Text extract
▼

VIPsight International


Article Index

VIPsight - 3rd Edition 2019

 

COMPANIES

 

 Siemens AG: Portfolio Adjustment planned

As part of its measures to sharpen the focus of its portfolio, Siemens plans a carveout of the Gas and Power Operating Company as a separately managed company, as well as a spin-off of the new legal entity combined with a subsequent IPO in order to deconsolidate the new company, while retaining a significant influence. In conjunction with these measures, Siemens also announced the intention to transfer its holding in Siemens Gamesa Renewable Energy S.A. to the new company.

According to the announcement, the IPO is scheduled to be completed by September 2019.

 

Pfeiffer Vacuum Technology AG: Relationship Agreement with Busch Group concluded

Pfeiffer Vacuum concluded a relationship agreement for the strategic cooperation with the Busch Group, which owns more than 50% of the issued share capital of the company via its investment vehicle Pangea GmbH. Negotiations started already in November 2018 and covered the areas research and development, procurement, IT and services and sales. Along with the operational cooperation, the agreement also establishes uniform standards as regards compliance and risk management.

▲

Records shown
▼

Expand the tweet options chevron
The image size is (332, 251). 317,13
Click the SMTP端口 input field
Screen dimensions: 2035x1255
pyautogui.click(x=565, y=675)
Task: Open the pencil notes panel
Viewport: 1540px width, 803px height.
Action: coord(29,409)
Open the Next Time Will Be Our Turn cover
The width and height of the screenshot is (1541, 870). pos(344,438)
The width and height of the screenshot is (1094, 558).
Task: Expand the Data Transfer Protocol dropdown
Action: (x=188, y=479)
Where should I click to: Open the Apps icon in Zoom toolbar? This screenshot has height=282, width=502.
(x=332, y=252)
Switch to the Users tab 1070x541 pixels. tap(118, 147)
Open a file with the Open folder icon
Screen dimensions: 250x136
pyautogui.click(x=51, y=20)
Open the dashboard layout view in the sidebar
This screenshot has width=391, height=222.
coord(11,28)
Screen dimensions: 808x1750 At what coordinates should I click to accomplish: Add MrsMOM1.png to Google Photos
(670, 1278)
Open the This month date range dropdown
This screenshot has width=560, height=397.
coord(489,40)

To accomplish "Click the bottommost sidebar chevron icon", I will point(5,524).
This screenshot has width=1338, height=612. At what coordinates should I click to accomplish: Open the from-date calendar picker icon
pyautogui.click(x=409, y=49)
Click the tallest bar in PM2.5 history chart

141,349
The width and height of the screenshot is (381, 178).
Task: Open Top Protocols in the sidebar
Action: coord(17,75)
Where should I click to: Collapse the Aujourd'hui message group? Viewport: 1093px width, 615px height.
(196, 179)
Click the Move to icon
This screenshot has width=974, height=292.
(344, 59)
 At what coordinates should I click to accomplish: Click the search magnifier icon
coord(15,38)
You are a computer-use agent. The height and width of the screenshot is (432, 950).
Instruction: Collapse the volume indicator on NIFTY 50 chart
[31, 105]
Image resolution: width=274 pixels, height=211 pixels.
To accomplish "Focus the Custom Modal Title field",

▲

Required actions
- A) In the VIPsight text, copy the passage from "As part of its" to "by September 2019.", substituting "October 2019" for "September 2019".
- B) According to the VIPsight text, through which investment vehicle does the Busch Group own its stake in Pfeiffer Vacuum?
- C) Continue the VIPsight text from where it stops.
The records are separate material, apart from the VIPsight text.

Set of answers
- A)
As part of its measures to sharpen the focus of its portfolio, Siemens plans a carveout of the Gas and Power Operating Company as a separately managed company, as well as a spin-off of the new legal entity combined with a subsequent IPO in order to deconsolidate the new company, while retaining a significant influence. In conjunction with these measures, Siemens also announced the intention to transfer its holding in Siemens Gamesa Renewable Energy S.A. to the new company.

According to the announcement, the IPO is scheduled to be completed by October 2019.

- B) Pangea GmbH

- C)
Pfeiffer Vacuum expects that the cooperation will have positive effects on earnings and facilitate annual medium-term synergies in a lower two-digit Euro million range.

 

thyssenkrupp AG: Fundamental strategic Realignment proposed

thyssenkrupp and Tata Steel decided that it is unlikely that the European Commission will approve the planned joint venture of their European steel activities. As a consequence, the executive board of thyssenkrupp reassessed the strategic options for the group and proposed to not go ahead with the planned split into two independent companies. Instead, the company shall fundamentally realign itself to significantly improve its operating performance. Planned actions include a value based and more flexible portfolio approach with greater freedom for the development of all businesses, a leaner holding structure and a stronger performance orientation. At the same time, the group shall strengthen its capital base in order to gain the necessary financial leeway for necessary restructuring measures and business development. A potential outcome of the strategic reorientation could be an IPO of the Elevator Technology entity.

 

Leoni AG: IPO or sale of Wire & Cable Solutions Division planned

Leoni AG is preparing a separation of its Wire & Cable Solutions Division through a stock market listing or sale, including the option of a partial sale. While no final decision has been taken as yet, the company underlined in a release that a separation would enable a focus on the development of the Wiring Systems Division.

The decision to prepare a separation of the Wire & Cable Solutions Division followed a review of the existing group structure with regard to the optimal future ownership structure of the divisions.

Leoni´s Board of Directors sees only very limited synergies between both divisions and intends to increase their operational independence. In this context, corporate support functions will be transferred from the holding company to the divisions.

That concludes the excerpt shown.